The school year’s end is quickly approaching.  And with that the end of the PWOC year.  Which means it’s time to determine who the board members will be for next year.  As I did last year I prayed about it.  This year however, no poking, no tugging, no wondering if maybe I should be applying.  But it did take months for me to see that I was supposed to be involved in PWOC leadership this year, maybe I’m just behind on the listening curve, so I’ve continued praying about my involvement next year.  The answer, I won’t have the time.  I was elated to get this answer, a definite pass from responsibility.  I can say no with no hesitation or guilt.  Not that I don’t want to be involved next year.  I really enjoy PWOC.  It’s the whole leadership responsibility thing that scares me.  But the answer “I won’t have the time.”  Never even thought about it.  Even though I have no plans for the upcoming year, and with FRG off my plate, I will actually have less responsibility than I did this year.  Maybe I should have been wondering what I’d be doing that I wouldn’t have the time for PWOC.

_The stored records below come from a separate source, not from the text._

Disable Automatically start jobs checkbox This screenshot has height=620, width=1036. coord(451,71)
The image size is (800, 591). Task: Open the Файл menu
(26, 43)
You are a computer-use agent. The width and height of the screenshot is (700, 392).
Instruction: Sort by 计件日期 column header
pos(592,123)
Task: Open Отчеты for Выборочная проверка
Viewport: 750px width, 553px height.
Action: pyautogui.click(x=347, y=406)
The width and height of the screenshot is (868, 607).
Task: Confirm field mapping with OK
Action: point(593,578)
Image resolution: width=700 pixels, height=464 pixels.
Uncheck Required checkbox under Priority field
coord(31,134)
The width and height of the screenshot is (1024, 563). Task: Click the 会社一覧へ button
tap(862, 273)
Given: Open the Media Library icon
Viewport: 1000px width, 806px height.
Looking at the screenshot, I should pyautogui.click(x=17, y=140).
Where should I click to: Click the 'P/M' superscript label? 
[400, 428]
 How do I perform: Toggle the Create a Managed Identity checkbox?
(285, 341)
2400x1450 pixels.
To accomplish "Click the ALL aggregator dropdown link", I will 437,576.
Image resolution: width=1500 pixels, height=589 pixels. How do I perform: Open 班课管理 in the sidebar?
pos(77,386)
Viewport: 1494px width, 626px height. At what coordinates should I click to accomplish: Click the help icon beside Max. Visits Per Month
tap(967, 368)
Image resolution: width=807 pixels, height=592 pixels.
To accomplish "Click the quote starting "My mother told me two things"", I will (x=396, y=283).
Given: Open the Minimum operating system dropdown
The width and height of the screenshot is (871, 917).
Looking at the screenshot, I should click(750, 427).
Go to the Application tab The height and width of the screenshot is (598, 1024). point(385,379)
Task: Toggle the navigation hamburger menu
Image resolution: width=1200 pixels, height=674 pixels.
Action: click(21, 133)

With Chase gone, I’ve started feeling this hole that needs filling.  I don’t do much other than my children.  I love them, don’t want to trade them in for anything.  But I also don’t want them to be my whole identity.  I need something that is me.  So I’ve been praying and wondering, what can I do?  I need to be more careful what I ask for.

I stated a Bible study at my church recently.  This week was the first week we’ve been doing homework.  As I’ve read the homework and contemplated what the author has been saying, I’ve thought to myself, how is she putting all this together?  And the occasional, where is she getting this from?  She’s seeing things that I’ve never seen while reading the Bible and some that I’m not sure I still see.  However, I know that there is church tradition and other non-biblical sources from the time that might concur with her conclusions.  (Disclaimer, she’s not saying anything doctrinally unsound, if fact there are many things I’ve learned from her in this time.  It’s just some details that make me go hmmmm.  Like in first Corinthians where Paul says Jesus appeared to Peter, I always thought that in context of the general meetings we know of in Acts, and you know that He hung out with all of His disciples after the resurrection.  The author sees it as a private personal encounter that Peter needed to have to reconcile after Peter denied Christ, which I always saw the “Feed My sheep” talk to be.  Anyway, not a huge deal, no problems theologically.  But where does she get her supporting information?)   And while once upon a time, I did study those sources and look into all of that, it was all for school.  I’ve never tried to dive into all that on my own.  It would take too much time.  (hmmm, time, hmmm)

Last semester at PWOC, I taught a class on the inductive Bible study method.  I’ll admit, the class started to unravel.  I pray that all the women got something out of it, if nothing else the desire to study the Bible on their own.  I did get that desire and have started using the inductive method to do some Bible study.

So today, as I’m finishing this weeks homework, I start thinking, I could do the study to answer all the questions I have.  I have the tools from the inductive study method.  I have access to multiple libraries and the internet.  I could actually do this.  Maybe not the same book this Bible study is on.  But I could do this.  And then it all ties itself into a pretty little bow.  I’m supposed to do some serious Bible study.  For what I don’t yet know.  Am I to teach a class?  Write a book?  I know it’s not all for me.  God doesn’t work that way.  I have an idea what I might be supposed to be studying, but am not yet sure.  I’m happy to entertain any ideas that you might have.